• Your task: Every line in the records below between the one holding "Task: Click the Dashboard breadcrumb link" and the one holding "This screenshot has height=701, width=1039.", inclusive, is to be set down exactly; all other lines are to be left out.
========================================
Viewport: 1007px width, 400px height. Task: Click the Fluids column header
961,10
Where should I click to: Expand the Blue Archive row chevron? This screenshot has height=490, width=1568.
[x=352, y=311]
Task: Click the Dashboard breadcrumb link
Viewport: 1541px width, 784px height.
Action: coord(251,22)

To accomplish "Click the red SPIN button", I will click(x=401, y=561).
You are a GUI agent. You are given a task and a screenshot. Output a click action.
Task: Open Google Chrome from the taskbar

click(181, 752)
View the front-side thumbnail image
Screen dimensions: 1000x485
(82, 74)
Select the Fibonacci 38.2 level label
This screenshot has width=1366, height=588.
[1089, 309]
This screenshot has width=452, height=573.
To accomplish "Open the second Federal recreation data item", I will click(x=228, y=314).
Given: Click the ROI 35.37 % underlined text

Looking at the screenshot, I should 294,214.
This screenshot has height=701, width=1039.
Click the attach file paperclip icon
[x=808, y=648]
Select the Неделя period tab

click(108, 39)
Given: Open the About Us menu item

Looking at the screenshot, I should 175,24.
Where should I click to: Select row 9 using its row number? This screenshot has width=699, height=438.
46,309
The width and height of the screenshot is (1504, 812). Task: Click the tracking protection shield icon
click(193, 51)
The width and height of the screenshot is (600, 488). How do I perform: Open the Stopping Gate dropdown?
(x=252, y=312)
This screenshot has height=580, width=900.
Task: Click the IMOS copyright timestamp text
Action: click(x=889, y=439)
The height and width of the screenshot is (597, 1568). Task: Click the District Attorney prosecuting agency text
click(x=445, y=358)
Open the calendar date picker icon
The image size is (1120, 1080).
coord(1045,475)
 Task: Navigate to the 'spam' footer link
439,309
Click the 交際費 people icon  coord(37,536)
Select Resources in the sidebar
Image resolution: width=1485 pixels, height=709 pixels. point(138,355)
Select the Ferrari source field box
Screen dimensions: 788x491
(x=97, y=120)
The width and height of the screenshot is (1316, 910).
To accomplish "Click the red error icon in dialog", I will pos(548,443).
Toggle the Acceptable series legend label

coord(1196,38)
========================================
• Answer box:
Task: Click the Dashboard breadcrumb link
Viewport: 1541px width, 784px height.
Action: coord(251,22)

To accomplish "Click the red SPIN button", I will click(x=401, y=561).
You are a GUI agent. You are given a task and a screenshot. Output a click action.
Task: Open Google Chrome from the taskbar

click(181, 752)
View the front-side thumbnail image
Screen dimensions: 1000x485
(82, 74)
Select the Fibonacci 38.2 level label
This screenshot has width=1366, height=588.
[1089, 309]
This screenshot has width=452, height=573.
To accomplish "Open the second Federal recreation data item", I will click(x=228, y=314).
Given: Click the ROI 35.37 % underlined text

Looking at the screenshot, I should 294,214.
This screenshot has height=701, width=1039.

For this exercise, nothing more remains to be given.